Merkel called on Germany's 81 million residents on Saturday to be uncompromising in resisting anti-Jewish sentiment, urging every adult to intervene if he or she saw signs of it emerging in schools or elsewhere.
Deletion of hate messages in social media was important, Merkel said, referring to recent pressure from Justice Minister Heiko Mass on Facebook to comply with anti-racist passages in Germany's statutes.
Such tendencies, she said, extended to newly arrived young refugees from countries where hate against Israel or against Jews was prevalent, without naming majority-Muslim Middle Eastern nations.
Merkel shares Jewish council alarm
Mounting concern over anti-Semitism, expressed for example by the President of the Central Council of Jews in Germany, Josef Schuster, must be taken seriously, Merkel said.
Her remarks, made to an interviewer on her government website, precedes the opening on Monday of an art exhibition at the German Historical Museum in Berlin.
It will feature some 100 items from Israel's Yad Vashem memorial to six million European Jews murdered by Nazi Germany under Hitler.

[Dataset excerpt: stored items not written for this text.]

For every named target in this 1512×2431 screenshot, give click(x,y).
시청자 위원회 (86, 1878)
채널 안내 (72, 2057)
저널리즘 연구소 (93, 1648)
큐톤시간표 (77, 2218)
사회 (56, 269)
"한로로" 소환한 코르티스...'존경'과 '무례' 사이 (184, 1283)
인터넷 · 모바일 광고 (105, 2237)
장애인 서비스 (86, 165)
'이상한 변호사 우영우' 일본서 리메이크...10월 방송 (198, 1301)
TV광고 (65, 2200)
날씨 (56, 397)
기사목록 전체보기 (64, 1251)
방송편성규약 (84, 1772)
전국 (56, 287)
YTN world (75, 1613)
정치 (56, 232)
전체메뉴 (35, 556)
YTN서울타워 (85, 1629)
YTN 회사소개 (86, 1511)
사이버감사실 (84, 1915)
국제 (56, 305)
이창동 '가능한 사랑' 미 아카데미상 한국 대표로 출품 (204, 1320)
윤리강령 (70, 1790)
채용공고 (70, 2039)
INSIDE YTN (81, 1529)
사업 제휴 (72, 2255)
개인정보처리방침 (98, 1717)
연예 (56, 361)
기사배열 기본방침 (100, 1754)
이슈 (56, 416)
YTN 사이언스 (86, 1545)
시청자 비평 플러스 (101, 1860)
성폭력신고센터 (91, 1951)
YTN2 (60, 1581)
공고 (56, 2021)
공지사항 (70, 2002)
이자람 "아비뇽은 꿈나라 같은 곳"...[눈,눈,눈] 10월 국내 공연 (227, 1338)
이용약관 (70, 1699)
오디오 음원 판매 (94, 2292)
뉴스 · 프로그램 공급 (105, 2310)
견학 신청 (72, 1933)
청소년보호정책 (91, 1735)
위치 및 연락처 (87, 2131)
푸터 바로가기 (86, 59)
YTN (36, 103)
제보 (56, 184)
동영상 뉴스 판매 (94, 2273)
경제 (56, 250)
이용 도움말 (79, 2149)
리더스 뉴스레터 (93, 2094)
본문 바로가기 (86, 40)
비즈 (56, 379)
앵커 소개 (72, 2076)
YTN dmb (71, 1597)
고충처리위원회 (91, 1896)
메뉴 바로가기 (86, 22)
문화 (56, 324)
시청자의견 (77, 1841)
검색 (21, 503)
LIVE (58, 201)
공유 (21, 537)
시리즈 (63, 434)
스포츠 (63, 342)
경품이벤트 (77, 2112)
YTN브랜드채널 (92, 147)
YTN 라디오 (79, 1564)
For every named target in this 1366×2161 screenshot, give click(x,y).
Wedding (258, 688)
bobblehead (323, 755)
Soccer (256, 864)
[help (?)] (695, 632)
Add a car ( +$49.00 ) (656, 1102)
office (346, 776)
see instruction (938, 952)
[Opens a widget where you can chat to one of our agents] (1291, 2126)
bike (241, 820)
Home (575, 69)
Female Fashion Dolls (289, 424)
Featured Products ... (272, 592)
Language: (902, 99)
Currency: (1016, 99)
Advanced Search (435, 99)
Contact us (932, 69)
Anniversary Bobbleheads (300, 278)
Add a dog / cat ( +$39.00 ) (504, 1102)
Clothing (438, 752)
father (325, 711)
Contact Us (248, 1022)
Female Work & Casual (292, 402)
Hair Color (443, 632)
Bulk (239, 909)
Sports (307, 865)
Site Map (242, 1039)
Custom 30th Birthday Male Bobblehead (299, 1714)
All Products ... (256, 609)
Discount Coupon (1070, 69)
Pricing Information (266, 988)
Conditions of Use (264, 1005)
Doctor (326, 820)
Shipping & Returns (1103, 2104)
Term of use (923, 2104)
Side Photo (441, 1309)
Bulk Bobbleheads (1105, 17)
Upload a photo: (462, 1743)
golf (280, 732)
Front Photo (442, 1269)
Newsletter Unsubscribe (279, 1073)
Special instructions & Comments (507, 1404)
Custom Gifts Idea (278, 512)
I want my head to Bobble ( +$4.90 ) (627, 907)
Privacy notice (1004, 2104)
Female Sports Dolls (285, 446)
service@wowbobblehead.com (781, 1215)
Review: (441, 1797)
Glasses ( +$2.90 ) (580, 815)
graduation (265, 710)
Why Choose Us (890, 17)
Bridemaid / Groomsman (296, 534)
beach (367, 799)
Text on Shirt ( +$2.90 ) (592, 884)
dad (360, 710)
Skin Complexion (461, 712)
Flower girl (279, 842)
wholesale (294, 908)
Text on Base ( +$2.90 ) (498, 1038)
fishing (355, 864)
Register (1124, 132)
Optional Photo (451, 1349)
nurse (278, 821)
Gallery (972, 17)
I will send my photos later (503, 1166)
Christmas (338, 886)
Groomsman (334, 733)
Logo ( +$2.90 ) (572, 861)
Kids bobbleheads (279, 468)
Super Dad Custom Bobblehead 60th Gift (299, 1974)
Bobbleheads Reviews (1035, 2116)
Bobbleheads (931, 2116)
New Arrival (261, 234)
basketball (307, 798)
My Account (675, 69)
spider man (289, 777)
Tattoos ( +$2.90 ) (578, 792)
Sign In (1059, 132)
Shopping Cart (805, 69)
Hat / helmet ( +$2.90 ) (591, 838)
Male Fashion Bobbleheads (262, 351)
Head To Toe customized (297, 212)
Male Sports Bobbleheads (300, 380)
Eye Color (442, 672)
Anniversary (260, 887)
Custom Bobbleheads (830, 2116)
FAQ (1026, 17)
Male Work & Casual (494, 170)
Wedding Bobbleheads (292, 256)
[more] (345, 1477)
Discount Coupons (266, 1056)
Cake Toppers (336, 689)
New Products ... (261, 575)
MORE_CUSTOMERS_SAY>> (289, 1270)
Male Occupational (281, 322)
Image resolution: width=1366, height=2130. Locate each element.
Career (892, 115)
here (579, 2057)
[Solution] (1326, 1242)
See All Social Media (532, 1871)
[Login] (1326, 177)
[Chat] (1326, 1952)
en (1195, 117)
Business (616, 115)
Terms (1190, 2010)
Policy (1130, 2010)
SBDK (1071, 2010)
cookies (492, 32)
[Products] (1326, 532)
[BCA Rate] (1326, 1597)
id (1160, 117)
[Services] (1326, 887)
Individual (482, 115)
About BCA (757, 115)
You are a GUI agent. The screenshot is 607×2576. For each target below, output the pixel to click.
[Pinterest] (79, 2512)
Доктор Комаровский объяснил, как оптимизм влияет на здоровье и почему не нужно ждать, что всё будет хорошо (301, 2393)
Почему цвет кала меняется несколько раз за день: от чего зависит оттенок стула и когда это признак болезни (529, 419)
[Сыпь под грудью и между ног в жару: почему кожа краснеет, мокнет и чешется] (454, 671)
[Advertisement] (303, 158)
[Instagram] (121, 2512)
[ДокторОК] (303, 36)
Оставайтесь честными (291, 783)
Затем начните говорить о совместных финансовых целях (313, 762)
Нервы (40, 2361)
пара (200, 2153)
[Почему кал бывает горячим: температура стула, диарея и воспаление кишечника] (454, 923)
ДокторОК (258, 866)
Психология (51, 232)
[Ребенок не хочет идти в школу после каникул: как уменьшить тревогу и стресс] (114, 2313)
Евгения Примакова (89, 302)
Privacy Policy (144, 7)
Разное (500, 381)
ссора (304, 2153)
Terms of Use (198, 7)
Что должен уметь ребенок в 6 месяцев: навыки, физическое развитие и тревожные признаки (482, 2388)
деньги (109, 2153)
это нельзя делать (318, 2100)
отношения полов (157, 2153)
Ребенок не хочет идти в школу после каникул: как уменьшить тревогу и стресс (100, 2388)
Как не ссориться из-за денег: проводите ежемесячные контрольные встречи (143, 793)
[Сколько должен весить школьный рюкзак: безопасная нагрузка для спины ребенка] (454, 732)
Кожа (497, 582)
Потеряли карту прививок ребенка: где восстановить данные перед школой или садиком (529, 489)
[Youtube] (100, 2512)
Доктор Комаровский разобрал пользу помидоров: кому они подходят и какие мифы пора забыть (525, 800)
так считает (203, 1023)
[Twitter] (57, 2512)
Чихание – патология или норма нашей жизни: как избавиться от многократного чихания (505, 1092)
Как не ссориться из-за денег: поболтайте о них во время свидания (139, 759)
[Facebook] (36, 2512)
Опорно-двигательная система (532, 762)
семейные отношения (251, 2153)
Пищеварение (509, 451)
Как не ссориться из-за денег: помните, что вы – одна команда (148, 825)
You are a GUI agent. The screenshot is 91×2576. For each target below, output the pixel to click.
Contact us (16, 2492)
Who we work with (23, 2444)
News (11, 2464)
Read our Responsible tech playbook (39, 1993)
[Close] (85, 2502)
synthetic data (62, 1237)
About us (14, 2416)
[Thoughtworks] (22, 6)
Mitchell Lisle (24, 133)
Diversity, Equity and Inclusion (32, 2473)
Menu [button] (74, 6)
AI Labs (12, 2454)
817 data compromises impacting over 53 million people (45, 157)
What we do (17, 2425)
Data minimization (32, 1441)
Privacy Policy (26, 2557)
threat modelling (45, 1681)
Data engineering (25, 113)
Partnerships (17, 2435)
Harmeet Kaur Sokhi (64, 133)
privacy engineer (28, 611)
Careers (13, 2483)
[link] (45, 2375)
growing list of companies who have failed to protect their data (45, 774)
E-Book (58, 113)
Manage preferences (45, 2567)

She described Yad Vashem's provision of the exhibits as a display of trust, which reminded Germans of their "everlasting responsibility" for the Shoah.
It was important that every generation dealt with German history, so that young people understood the many contributions made by Jews to German science, culture and economic development, she added.
When she recalled what Germany had lost in terms of Jewish life through Nazism - from the late 1920s until 1945 - it was matter of "great agony," Merkel said.
"All the more, it means today to welcome Jewish life, to combat anti-Semitism, and here not to allow any compromises," she said.
Far-right groups meet
Her podcast coincided on Saturday with a meeting of Germany's anti-foreigner movement Pegida with representatives of like-minded far-right groups from 14 European countries at Roztoky, near Prague in the Czech Republic.
They intend to stage a series of demonstrations on February 6 in European nations, including the Czech Republic, Poland and Germany.
Pegida, an Islamophobic movement, began in Dresden in late 2014 as a major influx of refugees into Germany, mainly from war-torn Syria, was in its early stages.